PAUL ANDERSON, GEORGE SCHMITT, FURQAN AHMED, PATRICK SHANNON, TRUSTPOINT INC.
A 2007 Inside GNSS article examined C-band as a future for GNSS signals, with authors outlining its advantages and disadvantages when compared to L-band in context of the Galileo system and its potential role. Nearly 20 years later, we reexamine the cost/benefit trades for C-band for navigation in the context of the NewSpace economy and future commercial GNSS systems operating in low Earth orbit (LEO). In that time, C-band has become critical for resilient PNT, with TrustPoint beginning to deploy a proliferated LEO constellation of microsatellites broadcasting next-generation navigation signals in the 5010 to 5030 MHz Radionavigation Satellite Service (RNSS) allocation at C-band. TrustPoint’s future LEO GNSS service will enable rapid time-to-first-fix, meter and sub-meter positioning accuracy, improved jamming resistance due to frequency selection, diversity and increased signal strength, and an encrypted, spoof tolerant signal with built-in authentication.

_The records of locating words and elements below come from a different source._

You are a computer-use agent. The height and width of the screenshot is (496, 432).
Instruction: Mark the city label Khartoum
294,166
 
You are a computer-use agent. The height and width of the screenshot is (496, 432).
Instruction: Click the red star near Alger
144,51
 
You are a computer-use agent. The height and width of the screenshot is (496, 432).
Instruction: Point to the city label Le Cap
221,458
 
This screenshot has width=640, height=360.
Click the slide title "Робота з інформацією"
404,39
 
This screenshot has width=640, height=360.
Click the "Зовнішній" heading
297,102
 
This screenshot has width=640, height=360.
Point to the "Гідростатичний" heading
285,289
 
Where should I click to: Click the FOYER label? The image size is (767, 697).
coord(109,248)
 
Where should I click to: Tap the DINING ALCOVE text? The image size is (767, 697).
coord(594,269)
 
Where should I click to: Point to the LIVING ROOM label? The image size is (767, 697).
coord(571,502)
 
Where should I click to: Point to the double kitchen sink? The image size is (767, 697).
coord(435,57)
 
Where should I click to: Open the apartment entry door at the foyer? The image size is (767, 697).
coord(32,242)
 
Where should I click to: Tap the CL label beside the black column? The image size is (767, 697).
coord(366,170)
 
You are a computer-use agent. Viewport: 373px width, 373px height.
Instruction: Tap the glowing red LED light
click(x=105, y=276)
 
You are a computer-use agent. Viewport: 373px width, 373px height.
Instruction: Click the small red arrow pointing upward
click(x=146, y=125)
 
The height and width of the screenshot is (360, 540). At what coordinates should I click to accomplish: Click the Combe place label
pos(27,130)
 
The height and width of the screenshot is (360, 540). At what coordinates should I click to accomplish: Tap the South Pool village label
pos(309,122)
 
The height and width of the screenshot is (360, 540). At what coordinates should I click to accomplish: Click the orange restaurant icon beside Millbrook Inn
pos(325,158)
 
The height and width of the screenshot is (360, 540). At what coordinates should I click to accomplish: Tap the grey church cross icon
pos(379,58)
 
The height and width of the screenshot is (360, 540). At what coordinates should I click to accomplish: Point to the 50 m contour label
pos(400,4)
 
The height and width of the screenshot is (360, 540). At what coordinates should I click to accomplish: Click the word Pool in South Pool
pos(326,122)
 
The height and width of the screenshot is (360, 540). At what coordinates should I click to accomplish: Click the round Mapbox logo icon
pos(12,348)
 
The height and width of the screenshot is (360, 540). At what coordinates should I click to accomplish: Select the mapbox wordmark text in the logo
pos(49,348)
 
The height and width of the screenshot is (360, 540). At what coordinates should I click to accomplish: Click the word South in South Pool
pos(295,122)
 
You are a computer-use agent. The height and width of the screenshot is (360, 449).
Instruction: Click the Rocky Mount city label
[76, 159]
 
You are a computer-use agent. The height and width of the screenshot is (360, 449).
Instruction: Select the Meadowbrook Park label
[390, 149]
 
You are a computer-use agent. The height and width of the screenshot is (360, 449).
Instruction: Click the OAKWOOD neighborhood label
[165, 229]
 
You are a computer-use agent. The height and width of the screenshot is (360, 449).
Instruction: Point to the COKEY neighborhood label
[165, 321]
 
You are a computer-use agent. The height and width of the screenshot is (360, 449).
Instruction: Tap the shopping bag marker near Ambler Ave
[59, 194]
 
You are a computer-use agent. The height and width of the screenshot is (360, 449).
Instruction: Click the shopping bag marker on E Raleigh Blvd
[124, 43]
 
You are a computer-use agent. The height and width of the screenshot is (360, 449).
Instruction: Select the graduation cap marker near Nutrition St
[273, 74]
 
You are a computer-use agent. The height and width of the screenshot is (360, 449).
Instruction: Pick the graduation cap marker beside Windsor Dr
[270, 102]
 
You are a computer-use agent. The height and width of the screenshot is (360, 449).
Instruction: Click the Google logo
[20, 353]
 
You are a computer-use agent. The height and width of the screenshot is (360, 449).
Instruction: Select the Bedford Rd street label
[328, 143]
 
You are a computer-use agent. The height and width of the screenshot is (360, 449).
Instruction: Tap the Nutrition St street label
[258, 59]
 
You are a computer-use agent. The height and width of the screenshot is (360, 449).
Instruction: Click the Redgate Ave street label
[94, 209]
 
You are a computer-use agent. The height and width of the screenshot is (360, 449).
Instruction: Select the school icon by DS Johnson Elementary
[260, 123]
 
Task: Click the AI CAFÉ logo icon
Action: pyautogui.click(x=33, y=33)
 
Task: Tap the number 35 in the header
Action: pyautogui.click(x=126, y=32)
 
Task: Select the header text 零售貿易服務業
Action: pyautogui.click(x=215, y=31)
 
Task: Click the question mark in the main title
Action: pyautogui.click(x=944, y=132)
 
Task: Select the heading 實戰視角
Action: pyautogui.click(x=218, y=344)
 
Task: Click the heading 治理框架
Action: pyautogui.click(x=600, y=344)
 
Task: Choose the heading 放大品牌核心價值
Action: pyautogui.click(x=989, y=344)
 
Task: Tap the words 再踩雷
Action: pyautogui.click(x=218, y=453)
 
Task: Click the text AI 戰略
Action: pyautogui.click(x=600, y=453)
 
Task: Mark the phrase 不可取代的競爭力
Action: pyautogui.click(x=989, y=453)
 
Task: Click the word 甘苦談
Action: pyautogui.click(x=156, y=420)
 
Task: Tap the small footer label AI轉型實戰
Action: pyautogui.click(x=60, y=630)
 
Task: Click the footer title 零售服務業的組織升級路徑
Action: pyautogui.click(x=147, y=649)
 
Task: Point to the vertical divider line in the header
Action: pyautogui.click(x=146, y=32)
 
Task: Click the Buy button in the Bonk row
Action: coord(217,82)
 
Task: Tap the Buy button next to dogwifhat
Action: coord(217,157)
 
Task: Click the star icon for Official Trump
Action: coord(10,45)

The Paradigm Shift of Commercial GNSS
Over the past 50 years, the U.S. GPS and international GNSS counterparts have provided invaluable services in support of commercial, civil government, and military operations across the globe. Given the crucial role they play, it is difficult to envision a world without the ever-present support of these services streaming down from space. Recent reports estimate the global installed base of GNSS-enabled devices is projected to grow from 5.6 billion units in 2023 to almost 9 billion units across all markets by 2033, with the number of GNSS devices shipped per year increasing from 1.6 billion in 2023 to 2.2 billion units in 2033. As humanity exits the first complete epoch of the information age and boldly leans into the age of autonomy and ubiquitous connectivity, there is an expectation that GNSS-enabled devices will further proliferate and continue integrating more broadly and deeply into our way of life."